------ Excerpted records

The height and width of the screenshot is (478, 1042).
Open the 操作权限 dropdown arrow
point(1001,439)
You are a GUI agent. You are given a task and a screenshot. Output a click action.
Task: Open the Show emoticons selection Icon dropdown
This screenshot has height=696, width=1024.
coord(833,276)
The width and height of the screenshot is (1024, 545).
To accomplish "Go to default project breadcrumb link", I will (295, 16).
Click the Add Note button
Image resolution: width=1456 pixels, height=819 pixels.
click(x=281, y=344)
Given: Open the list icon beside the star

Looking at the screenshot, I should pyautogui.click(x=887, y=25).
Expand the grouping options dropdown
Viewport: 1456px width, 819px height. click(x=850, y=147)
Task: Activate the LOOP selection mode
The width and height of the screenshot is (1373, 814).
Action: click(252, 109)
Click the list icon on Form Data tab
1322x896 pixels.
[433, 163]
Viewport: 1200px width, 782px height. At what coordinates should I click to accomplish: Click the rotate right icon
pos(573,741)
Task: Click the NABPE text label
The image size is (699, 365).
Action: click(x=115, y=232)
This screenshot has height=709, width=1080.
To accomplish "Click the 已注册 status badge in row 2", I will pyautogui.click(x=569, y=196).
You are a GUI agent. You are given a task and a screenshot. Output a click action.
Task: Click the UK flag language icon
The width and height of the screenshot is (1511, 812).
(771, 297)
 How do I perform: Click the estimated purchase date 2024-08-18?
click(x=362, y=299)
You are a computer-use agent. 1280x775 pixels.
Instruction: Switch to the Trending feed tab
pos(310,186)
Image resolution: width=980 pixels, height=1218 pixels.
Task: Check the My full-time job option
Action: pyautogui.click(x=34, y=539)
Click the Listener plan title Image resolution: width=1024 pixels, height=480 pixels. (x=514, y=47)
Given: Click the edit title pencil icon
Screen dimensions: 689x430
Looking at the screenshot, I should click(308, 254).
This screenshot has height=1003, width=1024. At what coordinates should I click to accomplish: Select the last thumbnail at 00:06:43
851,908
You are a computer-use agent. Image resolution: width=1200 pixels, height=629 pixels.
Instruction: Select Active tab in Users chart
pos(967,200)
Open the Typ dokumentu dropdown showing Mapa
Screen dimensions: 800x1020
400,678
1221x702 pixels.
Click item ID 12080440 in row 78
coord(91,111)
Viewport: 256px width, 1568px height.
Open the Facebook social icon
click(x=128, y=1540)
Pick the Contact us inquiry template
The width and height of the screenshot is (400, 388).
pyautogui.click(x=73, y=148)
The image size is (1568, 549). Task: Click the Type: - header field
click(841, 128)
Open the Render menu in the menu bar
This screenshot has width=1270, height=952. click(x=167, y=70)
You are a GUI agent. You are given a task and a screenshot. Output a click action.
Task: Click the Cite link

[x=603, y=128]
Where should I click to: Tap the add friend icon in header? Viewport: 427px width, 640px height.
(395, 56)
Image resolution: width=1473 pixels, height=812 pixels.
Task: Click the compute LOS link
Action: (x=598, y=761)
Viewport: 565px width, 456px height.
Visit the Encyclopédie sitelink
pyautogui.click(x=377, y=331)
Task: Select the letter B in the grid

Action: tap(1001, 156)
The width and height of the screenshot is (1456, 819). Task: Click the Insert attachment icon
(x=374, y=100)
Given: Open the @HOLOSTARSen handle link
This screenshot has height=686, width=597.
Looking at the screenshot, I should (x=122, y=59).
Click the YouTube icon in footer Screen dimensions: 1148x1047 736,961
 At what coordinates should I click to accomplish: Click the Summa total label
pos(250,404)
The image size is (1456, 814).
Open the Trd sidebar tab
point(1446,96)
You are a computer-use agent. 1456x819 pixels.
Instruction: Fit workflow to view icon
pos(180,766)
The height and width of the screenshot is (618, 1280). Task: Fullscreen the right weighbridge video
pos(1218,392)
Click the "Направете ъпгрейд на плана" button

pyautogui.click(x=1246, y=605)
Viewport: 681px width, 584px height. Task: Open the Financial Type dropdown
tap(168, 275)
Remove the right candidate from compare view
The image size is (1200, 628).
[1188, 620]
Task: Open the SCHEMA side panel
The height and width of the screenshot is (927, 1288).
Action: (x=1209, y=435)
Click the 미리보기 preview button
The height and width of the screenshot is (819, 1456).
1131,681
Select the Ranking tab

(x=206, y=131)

------------

Find each line in the data above that contains the word "dimensions" and copy those lines. Case counts.

## Result for this exercise
Screen dimensions: 689x430
Screen dimensions: 800x1020
Click the YouTube icon in footer Screen dimensions: 1148x1047 736,961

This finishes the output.